The 2015 Special Olympics World Summer Games open on 25 July 2015 in Los Angeles, California. The 2015 Games will feature competitions in aquatics, gymnastics, track and field, basketball, football (soccer)and many other summer sports involving 6,500 athletes with intellectual disabilities from around the world.
It all began in the 1950s and early 1960s,when Eunice Kennedy Shriver saw how unjustly and unfairly people with intellectual disabilities were treated. She also saw that many children with intellectual disabilities didn’t even have a place to play. She decided to take action.
Soon, her vision began to take shape, as she held a summer day camp for young people with intellectual disabilities in her own backyard. The goal was to learn what these children could do in sports and other activities – and not dwell on what they could not do.
Throughout the 1960s, Eunice Kennedy Shriver continued her pioneering work — both as the driving force behind President John F. Kennedy’s White House panel on people with intellectual disabilities and as the director of the Joseph P. Kennedy Jr. Foundation. Her vision and drive for justice eventually grew into the Special Olympics movement.
Los Angeles is set to welcome 6,500 Special Olympics athletes from 165 nations to compete in 25 Olympic-type sports. It’s a world stage for our athletes to demonstrate on the playing field their courage, determination and spirit of sportsmanship.
The most recent World Summer Games were in Athens, Greece in 2011. The 2015 Special Olympics World Summer Games could bring as many as a half-million people to the greater Los Angeles area from 25 July to 2 August 2015.
“These Games will change the lives of people around the world who are mistreated and excluded because they’re ‘different,'” said Patrick McClenahan, President and Chief Executive Officer of LA2015, the Games.
The Games also are a chance for spectators and volunteers to have their preconceptions about people with intellectual disabilities changed forever. Getting involved with the Games by cheering from the stands or handing out cups of water to thirsty athletes is a sure way to change your view of people of all kinds.
Special Olympics World Games — and all of the 90,000 Special Olympics competitions that occur every year–invite the public to see the talents and capabilities of people with intellectual disabilities.It’s a way to open eyes, to change attitudes and to break down barriers that excluded people with ID from the mainstream of community.
If you want to see a world that takes equality seriously, then come to Los Angeles this week, for the Special Olympics World Games, which run through Saturday, at stadiums, ball fields, tracks and pools around the city. Take a seat in the stands and root for your country, or your common humanity.
At the opening ceremony at the Los Angeles Memorial Coliseum on Saturday, 62,000 people roared for the athletes, from Afghanistan to Zimbabwe, marching in native costumes. President Obama greeted them by video, and Michelle Obama, in person, declared the Games open.
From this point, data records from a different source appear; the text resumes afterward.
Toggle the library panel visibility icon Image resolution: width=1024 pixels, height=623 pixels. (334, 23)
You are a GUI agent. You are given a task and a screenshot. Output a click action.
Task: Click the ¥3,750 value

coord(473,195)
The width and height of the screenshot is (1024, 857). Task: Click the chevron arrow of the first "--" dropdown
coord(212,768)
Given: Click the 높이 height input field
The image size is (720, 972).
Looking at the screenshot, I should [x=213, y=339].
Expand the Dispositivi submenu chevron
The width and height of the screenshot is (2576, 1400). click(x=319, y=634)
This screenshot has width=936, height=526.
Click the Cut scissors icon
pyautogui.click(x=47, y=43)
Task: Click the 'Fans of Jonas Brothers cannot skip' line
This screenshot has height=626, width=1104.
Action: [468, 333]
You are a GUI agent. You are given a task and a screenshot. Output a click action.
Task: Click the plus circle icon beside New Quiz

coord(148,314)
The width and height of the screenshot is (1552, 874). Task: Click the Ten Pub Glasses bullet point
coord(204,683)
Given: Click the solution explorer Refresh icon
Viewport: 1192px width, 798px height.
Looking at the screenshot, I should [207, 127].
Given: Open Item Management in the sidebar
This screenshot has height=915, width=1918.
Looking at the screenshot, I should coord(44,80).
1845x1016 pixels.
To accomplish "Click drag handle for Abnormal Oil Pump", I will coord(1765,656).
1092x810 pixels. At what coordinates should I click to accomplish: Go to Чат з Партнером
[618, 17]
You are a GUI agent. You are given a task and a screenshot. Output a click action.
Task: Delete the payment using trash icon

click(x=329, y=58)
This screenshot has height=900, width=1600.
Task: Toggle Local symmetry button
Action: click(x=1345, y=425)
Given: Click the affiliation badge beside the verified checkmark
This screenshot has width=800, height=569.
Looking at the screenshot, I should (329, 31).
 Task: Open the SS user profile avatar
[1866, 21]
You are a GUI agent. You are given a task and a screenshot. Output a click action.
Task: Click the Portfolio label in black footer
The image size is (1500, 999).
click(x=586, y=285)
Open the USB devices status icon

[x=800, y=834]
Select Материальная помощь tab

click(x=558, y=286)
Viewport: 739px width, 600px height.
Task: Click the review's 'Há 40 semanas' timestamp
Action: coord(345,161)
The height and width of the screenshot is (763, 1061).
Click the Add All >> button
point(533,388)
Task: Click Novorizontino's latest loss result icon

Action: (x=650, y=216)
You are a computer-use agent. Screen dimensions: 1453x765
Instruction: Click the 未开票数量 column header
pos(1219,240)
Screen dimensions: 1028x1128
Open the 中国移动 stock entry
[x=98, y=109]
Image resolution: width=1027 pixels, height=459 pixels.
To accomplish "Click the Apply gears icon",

Dancers waved ribbons, fireworks erupted and the Olympic torch blazed.
The Special Olympics World Games embrace unity, achievement and dignity. The Special Olympics goal is to continue that same feeling long after the competitions are over. We see a world where there is no ‘us’ or ‘them.’ Instead, peoples of all abilities are treated with dignity and respect and all are welcomed with acceptance and understanding.
In this world, there are millions of different abilities but no disabilities. There’s also lots of fun!